Ainsi, le simple fait d’entamer une démarche vers plus de transparence a un effet sur l’équité, note Isabelle Thériault, CRHA, directrice culture et talents chez Spiria. « On ne peut pas lever le rideau sur la rémunération si les écarts salariaux ne sont pas corrigés. » Dans cette entreprise du domaine des technologies, les employés ont accès à toutes les échelles, savent où ils se positionnent et pourquoi. Ce qui permet de poser un regard plus objectif sur la performance, tant pour les travailleurs que pour les gestionnaires, explique-t-elle.

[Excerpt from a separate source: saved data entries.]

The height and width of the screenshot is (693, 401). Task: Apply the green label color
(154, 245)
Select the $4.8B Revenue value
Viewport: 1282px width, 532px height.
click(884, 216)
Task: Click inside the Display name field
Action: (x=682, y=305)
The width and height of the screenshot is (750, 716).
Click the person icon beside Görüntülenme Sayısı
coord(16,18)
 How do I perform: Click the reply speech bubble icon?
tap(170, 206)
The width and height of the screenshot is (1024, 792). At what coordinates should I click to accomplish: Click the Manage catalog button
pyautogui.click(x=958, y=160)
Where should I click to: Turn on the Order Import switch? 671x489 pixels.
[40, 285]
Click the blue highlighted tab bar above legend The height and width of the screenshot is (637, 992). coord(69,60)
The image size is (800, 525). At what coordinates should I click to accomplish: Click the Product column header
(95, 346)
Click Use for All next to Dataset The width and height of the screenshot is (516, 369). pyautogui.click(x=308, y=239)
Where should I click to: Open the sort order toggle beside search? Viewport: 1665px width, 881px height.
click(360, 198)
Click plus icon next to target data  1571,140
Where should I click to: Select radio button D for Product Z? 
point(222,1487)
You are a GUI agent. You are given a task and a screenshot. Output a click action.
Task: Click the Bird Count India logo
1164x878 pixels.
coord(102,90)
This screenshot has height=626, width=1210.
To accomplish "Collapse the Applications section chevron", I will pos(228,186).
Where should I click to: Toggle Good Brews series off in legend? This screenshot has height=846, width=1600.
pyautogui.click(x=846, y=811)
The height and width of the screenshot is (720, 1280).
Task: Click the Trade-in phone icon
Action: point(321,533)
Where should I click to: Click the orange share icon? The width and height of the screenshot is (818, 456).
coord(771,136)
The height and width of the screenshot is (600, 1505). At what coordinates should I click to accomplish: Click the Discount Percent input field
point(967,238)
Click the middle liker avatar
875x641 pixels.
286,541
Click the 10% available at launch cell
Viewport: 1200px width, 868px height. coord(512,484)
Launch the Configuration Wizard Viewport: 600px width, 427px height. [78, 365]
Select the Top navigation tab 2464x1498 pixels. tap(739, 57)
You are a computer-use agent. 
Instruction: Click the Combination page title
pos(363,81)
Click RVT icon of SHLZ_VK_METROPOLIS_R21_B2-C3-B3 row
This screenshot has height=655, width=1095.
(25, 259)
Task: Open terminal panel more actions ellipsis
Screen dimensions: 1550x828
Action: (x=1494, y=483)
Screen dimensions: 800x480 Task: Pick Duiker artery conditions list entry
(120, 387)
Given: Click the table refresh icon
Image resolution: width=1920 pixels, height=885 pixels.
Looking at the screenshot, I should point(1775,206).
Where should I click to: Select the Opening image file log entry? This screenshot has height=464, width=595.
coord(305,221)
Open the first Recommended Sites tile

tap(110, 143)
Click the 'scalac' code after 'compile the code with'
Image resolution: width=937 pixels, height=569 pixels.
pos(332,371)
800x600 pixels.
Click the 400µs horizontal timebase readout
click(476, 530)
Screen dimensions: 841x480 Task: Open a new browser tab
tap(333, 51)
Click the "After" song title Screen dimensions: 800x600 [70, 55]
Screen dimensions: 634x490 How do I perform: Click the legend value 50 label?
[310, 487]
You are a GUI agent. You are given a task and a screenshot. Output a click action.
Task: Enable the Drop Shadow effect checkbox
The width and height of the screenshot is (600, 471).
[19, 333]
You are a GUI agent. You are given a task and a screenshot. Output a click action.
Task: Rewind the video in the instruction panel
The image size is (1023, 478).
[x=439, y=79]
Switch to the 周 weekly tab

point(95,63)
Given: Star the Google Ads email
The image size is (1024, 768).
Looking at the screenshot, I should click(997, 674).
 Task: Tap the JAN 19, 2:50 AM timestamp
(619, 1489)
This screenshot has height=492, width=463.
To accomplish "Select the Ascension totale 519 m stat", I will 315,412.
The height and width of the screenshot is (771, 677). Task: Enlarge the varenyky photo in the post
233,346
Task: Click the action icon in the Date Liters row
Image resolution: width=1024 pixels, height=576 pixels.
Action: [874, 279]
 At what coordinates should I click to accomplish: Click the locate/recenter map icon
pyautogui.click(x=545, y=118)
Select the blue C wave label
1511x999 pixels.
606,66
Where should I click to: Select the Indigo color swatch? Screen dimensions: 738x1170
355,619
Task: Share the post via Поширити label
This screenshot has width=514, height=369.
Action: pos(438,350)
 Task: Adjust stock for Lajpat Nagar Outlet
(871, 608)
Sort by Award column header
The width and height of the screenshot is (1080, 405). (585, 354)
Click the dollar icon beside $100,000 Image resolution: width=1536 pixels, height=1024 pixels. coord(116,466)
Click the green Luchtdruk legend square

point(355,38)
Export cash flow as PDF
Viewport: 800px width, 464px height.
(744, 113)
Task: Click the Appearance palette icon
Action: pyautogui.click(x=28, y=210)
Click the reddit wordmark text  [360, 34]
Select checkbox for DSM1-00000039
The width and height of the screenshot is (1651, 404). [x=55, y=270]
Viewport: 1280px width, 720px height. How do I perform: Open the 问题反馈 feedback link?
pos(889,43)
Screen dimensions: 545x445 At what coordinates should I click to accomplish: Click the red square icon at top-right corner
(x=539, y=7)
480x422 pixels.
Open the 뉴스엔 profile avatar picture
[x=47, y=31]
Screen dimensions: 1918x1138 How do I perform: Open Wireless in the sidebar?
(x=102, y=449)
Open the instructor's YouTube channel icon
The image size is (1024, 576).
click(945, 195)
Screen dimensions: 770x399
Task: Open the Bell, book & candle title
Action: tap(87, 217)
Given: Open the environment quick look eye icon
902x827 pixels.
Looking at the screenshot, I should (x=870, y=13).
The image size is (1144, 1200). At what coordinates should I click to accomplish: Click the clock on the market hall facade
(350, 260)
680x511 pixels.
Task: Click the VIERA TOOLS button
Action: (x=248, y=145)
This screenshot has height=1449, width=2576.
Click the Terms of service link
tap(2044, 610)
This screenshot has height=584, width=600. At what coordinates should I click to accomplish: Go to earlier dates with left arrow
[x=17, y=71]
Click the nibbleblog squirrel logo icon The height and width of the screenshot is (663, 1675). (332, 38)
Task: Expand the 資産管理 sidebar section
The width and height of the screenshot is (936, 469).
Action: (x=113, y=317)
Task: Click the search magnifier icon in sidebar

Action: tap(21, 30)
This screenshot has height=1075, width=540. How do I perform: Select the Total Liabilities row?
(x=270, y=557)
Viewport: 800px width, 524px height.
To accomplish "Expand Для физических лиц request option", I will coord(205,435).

Une façon de s’assurer que les salaires sont justes et équitables.
Le grand écart
Les effets de la transparence ne sont pas que théoriques : plusieurs études montrent que cela fait fondre, voire disparaître, les disparités, relate Mélissa Pilon. Elle cite une recherche de Payscale menée auprès de 400 000 travailleurs américains et publiée en 2023. Cette dernière montre que, quand un homme gagne 1 $, une femme touche 0,83 $. Si on compare des emplois équivalents, qui requièrent le même niveau d’études par exemple, le salaire des femmes grimpe à 0,99 $. « La différence peut sembler minime, mais sur 40 ans, cela représente 70 000 $ », note la spécialiste. L’étude montre aussi que cet écart entre les genres s’efface dans les organisations pratiquant la transparence.
D’ailleurs, plusieurs pays dans le monde ont décidé de légiférer en ce sens pour améliorer l’équité au sens large, c’est-à-dire entre les hommes et les femmes, mais aussi pour les personnes issues de minorités visibles ou les autochtones, ajoute-t-elle. C’est le cas en Norvège, où tous les salaires sont publics ou à New York, alors que les échelles salariales doivent maintenant être ajoutées aux offres d’emploi. Une vingtaine d’états américains ont ou sont en voie d’adopter une réglementation dans ce sens, précise Mélissa Pilon. Une tendance qui pourrait bien traverser la frontière, selon elle.